start Document passage
Both Casualty and Holby used to be shot on videotape, rather than film; I miss those days. Gave it a way different feel than it does now.

biggytitbo

When Jack Duckworth grew a horn.

Shoulders?-Stomach!

The only thing that livens up soaps is BASTARDS. Everyone watches when a BASTARD is in it, then when it becomes about a comfort eating self harmer no-one cares.

I will watch if there is a BASTARD but I will not if there is not a BASTARD. Clear?

biggytitbo

When Mavis Wilton became an anal sex evangelist.

Attila

On the other hand, catching up with last night's Casualty here, and it's just turned into 127 Hours. Splendid lazy Sunday morning watch-over-breakfast fare.

I read in a book once that there was a Crossroads plotline where Amy Turtle was accused of being a Russian spy called Amelia Turtlovski.

Phil_A

Phil Mitchell on crack. The pinacle of Eastenders and perhaps all of human civilisation.

Dr Syntax Head

I was also going to mention the Phil Mitchell self destruction. The Max and Tanya ongoing hate marriage resulting in him being buried alive was pretty grim.

It's easy to mock soaps but there have been some really harrowing domestic abuse ranging from full on violence to insidious mental manipulation that gets a bit real. I like to think that soaps have in some way raised some awareness of an issue many would chose to ignore.

buttgammon

The Phil Mitchell crack storyline was extraordinary - it even topped tramp Ian Beale. The Max stuff was great too, especially when it dredged up all of the horrible stuff about how Jim was so awful to him in his childhood. Jake Wood is a terrific soap actor, he gives everything.

ollyboro

Anyone remember Terry "Terry" Sullivan joining a cult in Brookie? The cult leader (Simon?) had them all shagging eachother in the cul-de-sac. He then got them all to starve themselves. When he was caught bang to rights ramming a pizza in his mouth his excuse was he was eating for them all.
end Document passage
Revise the soap opera thread between "Anyone remember Terry" and "for them all.", inclusive, and swap every "pizza" for "burger".
start Recorded data
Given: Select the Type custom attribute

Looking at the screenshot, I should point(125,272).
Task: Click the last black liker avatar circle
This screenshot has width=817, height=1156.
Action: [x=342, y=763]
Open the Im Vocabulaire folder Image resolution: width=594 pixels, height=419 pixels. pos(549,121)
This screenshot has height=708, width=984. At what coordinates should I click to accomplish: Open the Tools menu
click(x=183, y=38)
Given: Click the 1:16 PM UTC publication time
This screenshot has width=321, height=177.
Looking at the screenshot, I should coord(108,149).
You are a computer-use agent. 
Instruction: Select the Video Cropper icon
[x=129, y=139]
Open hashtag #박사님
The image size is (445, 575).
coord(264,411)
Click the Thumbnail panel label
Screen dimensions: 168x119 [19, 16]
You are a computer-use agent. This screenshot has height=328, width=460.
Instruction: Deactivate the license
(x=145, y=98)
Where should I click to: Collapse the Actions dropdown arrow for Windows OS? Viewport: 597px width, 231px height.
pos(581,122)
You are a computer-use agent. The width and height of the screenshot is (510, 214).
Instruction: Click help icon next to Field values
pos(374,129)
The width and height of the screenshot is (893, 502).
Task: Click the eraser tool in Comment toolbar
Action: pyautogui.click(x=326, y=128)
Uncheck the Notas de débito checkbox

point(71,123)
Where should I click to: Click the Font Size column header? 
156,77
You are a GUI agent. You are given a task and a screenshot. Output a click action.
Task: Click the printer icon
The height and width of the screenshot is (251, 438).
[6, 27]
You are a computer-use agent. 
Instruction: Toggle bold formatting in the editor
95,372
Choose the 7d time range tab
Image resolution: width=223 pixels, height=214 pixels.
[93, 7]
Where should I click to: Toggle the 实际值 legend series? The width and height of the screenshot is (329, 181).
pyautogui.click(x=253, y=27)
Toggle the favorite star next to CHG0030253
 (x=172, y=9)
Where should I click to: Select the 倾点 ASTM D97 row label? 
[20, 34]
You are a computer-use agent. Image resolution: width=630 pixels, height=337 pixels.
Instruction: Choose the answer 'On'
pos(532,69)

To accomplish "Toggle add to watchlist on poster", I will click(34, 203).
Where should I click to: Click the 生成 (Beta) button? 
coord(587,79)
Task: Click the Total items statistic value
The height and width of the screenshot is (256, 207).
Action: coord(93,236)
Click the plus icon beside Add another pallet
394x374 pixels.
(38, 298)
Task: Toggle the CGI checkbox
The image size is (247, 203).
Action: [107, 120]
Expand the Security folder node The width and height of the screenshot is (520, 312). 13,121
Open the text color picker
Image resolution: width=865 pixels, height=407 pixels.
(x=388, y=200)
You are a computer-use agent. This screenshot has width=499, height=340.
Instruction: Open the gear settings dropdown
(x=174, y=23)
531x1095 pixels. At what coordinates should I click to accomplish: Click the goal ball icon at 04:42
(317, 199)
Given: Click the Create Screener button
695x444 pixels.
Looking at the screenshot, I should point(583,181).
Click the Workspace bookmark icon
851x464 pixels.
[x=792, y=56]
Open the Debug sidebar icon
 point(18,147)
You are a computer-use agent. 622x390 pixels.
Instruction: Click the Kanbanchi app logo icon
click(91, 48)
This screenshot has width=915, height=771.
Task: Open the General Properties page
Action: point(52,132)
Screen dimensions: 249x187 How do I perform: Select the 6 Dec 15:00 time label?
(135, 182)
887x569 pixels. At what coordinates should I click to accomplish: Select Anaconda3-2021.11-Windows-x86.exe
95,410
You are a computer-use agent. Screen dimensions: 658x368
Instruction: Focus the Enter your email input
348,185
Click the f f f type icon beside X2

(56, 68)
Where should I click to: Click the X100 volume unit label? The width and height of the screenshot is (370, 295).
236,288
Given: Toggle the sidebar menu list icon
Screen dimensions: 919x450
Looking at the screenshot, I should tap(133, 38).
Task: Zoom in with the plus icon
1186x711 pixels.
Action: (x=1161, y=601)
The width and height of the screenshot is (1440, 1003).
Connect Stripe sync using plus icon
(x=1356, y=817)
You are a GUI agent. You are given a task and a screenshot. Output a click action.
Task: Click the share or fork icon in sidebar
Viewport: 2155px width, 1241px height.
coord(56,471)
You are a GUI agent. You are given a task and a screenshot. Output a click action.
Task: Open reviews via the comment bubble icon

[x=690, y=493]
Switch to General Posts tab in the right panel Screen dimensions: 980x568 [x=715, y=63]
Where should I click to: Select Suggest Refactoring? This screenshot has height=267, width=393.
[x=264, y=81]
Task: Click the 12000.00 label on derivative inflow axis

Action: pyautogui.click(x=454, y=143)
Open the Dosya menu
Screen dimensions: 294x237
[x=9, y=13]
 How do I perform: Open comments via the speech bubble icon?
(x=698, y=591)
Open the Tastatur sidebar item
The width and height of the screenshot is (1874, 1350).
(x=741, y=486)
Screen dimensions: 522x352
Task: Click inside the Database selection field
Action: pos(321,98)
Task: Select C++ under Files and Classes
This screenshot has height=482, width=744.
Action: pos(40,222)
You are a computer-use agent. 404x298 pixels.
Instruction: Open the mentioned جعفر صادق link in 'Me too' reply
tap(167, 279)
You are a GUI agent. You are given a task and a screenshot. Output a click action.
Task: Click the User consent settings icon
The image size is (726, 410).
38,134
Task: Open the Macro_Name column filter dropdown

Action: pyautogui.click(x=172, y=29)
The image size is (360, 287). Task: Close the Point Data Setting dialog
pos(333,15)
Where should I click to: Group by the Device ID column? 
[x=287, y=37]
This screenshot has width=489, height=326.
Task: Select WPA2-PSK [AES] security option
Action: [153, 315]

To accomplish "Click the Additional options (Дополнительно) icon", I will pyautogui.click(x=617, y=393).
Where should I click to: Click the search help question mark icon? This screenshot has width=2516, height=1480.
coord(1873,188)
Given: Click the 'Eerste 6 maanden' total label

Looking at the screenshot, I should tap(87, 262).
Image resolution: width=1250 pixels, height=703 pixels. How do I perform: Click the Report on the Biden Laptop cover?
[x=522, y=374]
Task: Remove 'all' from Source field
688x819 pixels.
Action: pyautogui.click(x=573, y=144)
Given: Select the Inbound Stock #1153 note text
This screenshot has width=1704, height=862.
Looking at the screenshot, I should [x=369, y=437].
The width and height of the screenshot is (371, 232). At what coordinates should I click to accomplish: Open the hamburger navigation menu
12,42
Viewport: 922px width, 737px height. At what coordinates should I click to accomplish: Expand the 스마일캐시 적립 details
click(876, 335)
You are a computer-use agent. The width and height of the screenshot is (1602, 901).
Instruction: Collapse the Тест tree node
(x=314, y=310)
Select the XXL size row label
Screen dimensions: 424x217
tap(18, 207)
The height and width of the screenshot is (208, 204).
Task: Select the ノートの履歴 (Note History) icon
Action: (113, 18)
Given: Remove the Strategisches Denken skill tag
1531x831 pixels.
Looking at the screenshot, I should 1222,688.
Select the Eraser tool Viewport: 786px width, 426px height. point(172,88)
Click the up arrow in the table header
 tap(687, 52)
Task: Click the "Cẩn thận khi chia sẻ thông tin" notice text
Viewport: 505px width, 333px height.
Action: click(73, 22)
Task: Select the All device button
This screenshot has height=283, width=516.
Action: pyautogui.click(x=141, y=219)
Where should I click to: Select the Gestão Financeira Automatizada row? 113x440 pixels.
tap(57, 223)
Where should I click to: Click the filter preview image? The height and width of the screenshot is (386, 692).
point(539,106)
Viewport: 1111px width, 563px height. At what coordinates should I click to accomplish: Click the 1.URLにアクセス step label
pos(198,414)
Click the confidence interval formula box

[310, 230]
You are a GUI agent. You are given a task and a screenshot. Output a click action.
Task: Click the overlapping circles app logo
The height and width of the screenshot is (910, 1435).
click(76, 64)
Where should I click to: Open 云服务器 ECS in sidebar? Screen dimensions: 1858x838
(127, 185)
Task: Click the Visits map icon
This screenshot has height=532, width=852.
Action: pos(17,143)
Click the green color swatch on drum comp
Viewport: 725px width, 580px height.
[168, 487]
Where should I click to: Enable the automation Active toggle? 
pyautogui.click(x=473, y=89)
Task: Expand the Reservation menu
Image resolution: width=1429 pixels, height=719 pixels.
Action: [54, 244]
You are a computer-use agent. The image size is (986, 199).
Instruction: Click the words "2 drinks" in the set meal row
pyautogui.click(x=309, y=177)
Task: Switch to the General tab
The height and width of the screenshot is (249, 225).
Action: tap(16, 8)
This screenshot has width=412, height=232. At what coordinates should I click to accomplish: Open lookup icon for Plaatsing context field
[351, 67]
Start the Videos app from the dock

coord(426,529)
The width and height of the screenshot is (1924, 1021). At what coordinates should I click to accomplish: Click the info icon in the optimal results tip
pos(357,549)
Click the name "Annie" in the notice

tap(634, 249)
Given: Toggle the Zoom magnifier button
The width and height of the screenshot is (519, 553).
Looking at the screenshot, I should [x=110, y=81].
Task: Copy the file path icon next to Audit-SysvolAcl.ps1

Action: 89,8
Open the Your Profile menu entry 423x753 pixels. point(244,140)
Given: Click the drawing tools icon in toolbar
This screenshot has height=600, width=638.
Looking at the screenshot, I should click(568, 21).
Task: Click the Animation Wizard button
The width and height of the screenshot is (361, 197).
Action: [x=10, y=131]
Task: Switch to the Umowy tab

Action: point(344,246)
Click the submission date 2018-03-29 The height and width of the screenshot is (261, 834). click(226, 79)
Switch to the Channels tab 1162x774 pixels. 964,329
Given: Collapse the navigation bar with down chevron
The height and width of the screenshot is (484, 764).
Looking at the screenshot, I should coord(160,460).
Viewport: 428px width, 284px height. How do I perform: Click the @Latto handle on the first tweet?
end Recorded data
**Result of the task:**
Anyone remember Terry "Terry" Sullivan joining a cult in Brookie? The cult leader (Simon?) had them all shagging eachother in the cul-de-sac. He then got them all to starve themselves. When he was caught bang to rights ramming a burger in his mouth his excuse was he was eating for them all.